Aula am Wilhelmplatz. Julian Herzog: "Aula am Wilhelmsplatz
Georg-August-Universität Göttingen 2017 01.jpg", CC BY 4.0.
SEIT DER SENAT der Universität Göttingen die Abwahl von Präsident Metin Tolan gefordert hatte, herrschte Ungewissheit an der Hochschule. Wie geht es jetzt weiter – und vor allem: wann?
Eigentlich schien das Verfahren klar: Der Stiftungsausschuss Universität muss als nächstes über den Antrag des Senats befinden. Doch plötzlich hatten die Uni-Juristen ein Problem: Tatsächlich der
Stiftungsausschuss Universität? Oder doch der Stiftungsrat, der für die Belange von Universität und Universitätsmedizin zuständig ist? Ein Problem, bei dem man sich fragt,
warum es nicht schon lange vor dem Abwahlantrag des Senats geklärt wurde, um den Schwebezustand für die in Aufruhr befindliche Universität möglichst kurz zu halten.
Aber gut. Nun haben beide Stiftungsrat und Stiftungsausschuss große personelle Schnittmengen, zur Sicherheit und zur Beschleunigung des Verfahrens hätte man beide einberufen und
abstimmen lassen können. Denn die nächsten regulären Sitzungstermine sind erst am 20. November. Doch hatte der frühere DFG-Präsident Peter Strohschneider, der beiden Aufsichtsgremien vorsitzt,
bislang keine Einladungen verschickt.
Zuständig für die Klärung der Zuständigkeitsfrage ist das Niedersächsische Ministerium für Wissenschaft und Kultur (MWK), das die Rechtsaufsicht ausübt und dessen Chef Falko Mohrs (SPD) auf ein
zügiges Verfahren drängt. Allerdings ließ sich das MWK selbst zwei Wochen Zeit für seine Entscheidung, die am gestrigen Donnerstag bekannt wurde. Wie Mohrs' Sprecherin mitteilte, sei das MWK zum
dem Schluss gelangt, "dass der Stiftungsausschuss das zuständige Gremium ist". Also so, wie es auch in der Grundordnung der Universität steht – im Gegensatz zum Niedersächsischen Hochschulgesetz
(NHG), wo der Stiftungsrat genannt wird. Es handle sich bei der Abwahl Tolans aber um eine Angelegenheit der Universität, daher "tritt der Stiftungsausschuss Universität an die Stelle des
Stiftungsrates".
Das Ministerium erhöht den Druck
auf den Stiftungsausschuss-Vorsitzenden
Gleichzeitig erhöht das MWK den Erwartungsdruck auf Strohschneider. Als nächstes müsse der Stiftungsausschuss durch den Vorsitzenden eingeladen werden. "Dies soll durch den Vorsitzenden
zeitnah erfolgen."
Hat Strohschneider schon gehandelt? Die Frage, ob es einen Sitzungstermin für den Stiftungsausschuss gibt, ließ die Pressestelle der Universität bislang unbeantwortet. Strohschneider selbst
teilte dem Göttinger Tageblatt über die Pressestelle schon vergangene Woche mit, er stehe während des laufenden Verfahrens für Interviews oder Hintergrundgespräche nicht zur Verfügung."

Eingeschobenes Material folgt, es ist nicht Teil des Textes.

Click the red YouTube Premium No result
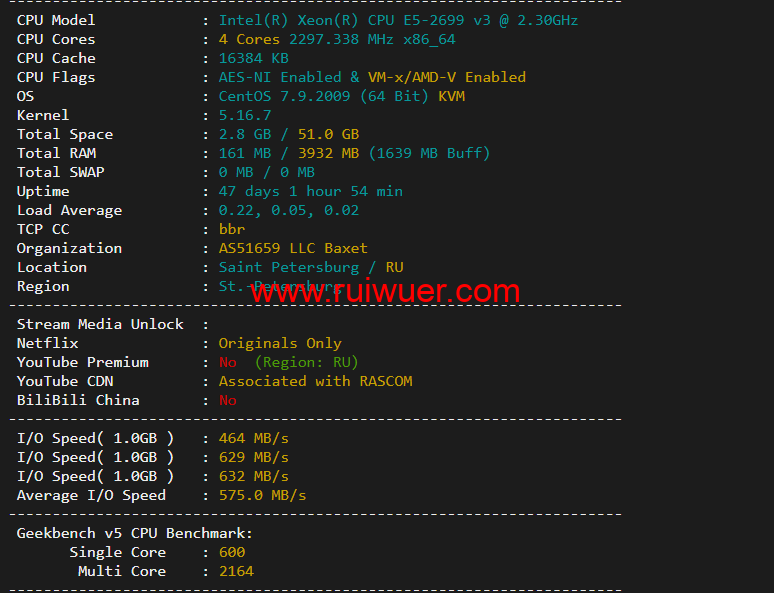 tap(228, 362)
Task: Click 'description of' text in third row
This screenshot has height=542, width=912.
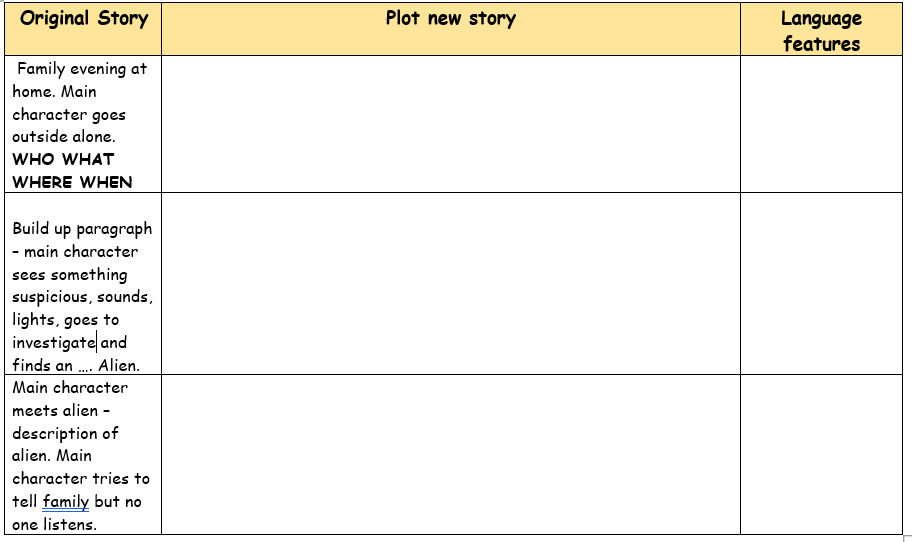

Votiert der Stiftungsausschuss für den Abwahlantrag des Senats, ist Tolans Amtszeit unmittelbar zu Ende. Doch ist eine Zustimmung des Stiftungsausschusses alles Andere als sicher, Strohschneider
etwa galt bislang als Unterstützer Tolans. Lehnt der Ausschuss den Antrag ab, muss es als nächstes einen Termin zwischen Stiftungsausschuss und Senat geben, um einen "Einigungsversuch" zu
unternehmen. Was wiederum wertvolle Zeit kosten würde. Die Sprecherin von Mohrs formuliert das so: "Der Minister hatte bereits vor der Senatssitzung darauf hingewiesen, dass die Gefahr einer
Handlungsunfähigkeit besteht und dies für die weitere strategische Entwicklung und anstehende Entscheidungen bedenklich ist."
Einen Vorgeschmack, was ein solcher Schwebezustand bedeutet, erleben die Göttinger schon jetzt: Bislang hat Tolan immer noch nicht zu der nächsten Senatssitzung eingeladen, die Ende Oktober
stattfinden soll.
Am schnellsten ginge es natürlich, wenn der Stiftungsausschuss die Abwahl einfach bestätigte. Tut er es nicht, könnte die realistische Zeitplanung für das weitere Verfahren so aussehen:
Votum des Stiftungsausschusses in der ersten Novemberhälfte, der bei Ablehnung erforderliche Einigungstermin mit dem Senat bis Ende November. Und falls der scheitert, kurz darauf eine erneute
Sitzung des Senats, um dann allein und endgültig über die Abwahl bestimmen zu können.
Was zeigt, dass alle Akteure jetzt in der Verantwortung stehen, ein zügiges Verfahren zu ermöglichen. So formuliert es auch der Minister. "Aufgabe aller Beteiligten ist, alles hinter das Wohl der
Hochschule zurückzustellen und die weiteren Schritte anzugehen." Um strategisch handlungsfähig zu sein, müsse die Universität Göttingen den eingeschlagenen Kurs der finanziellen Konsolidierung
weiterverfolgen. Außerdem müssten die Strukturen besser organisiert werden. "Das ist wichtig für Spitzenforschung. Exzellenz ist eine Daueraufgabe – die müssen wir langfristig denken."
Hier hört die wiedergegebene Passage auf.